**PROMPT:** Using the records below, filter out every line that lacks "agent" and copy the rest.

**INFORMATION SHOWN:**
┌──
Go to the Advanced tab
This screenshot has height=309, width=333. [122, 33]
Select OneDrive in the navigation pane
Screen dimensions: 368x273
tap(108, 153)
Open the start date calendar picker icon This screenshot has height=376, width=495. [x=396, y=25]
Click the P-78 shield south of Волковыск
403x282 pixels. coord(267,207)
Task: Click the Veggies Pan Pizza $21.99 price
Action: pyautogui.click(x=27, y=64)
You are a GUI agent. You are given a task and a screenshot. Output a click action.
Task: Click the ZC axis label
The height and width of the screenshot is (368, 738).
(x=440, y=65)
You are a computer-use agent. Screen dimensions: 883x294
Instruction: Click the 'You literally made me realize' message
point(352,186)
└──
┌──
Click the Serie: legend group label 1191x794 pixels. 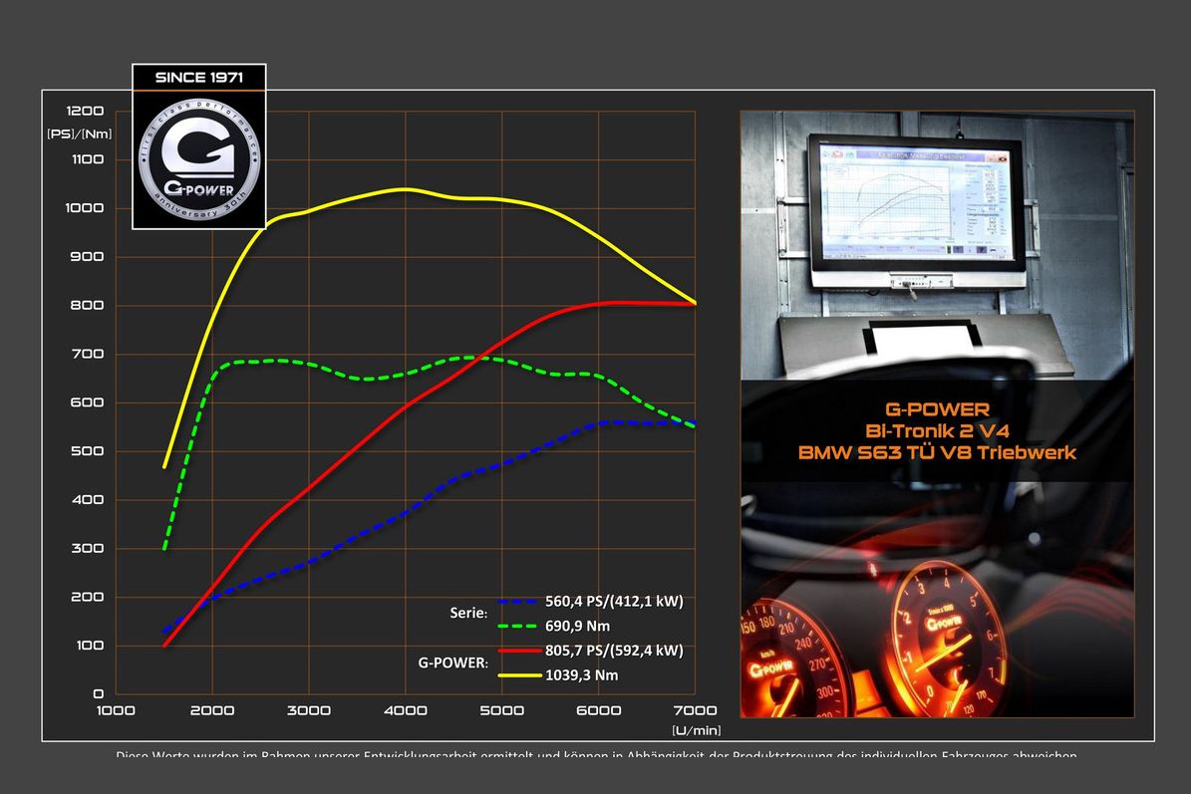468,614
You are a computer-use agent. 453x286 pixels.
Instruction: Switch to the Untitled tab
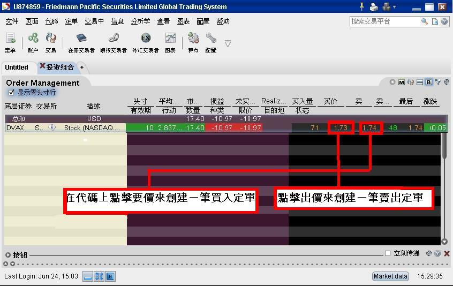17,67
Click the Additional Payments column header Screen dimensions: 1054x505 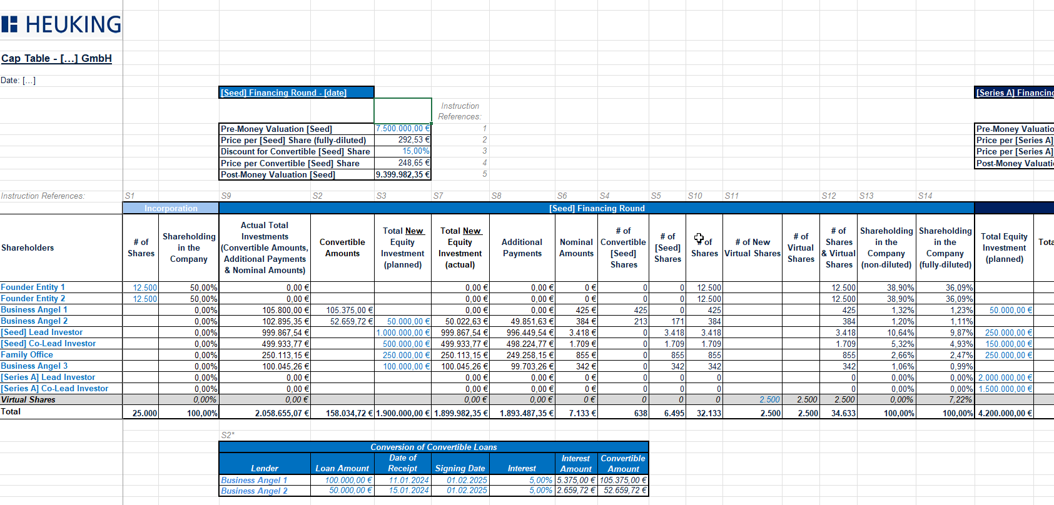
└──
**WRITTEN ANSWER:**
You are a GUI agent. You are given a task and a screenshot. Output a click action.
You are a computer-use agent. Screen dimensions: 883x294
You are a computer-use agent. 453x286 pixels.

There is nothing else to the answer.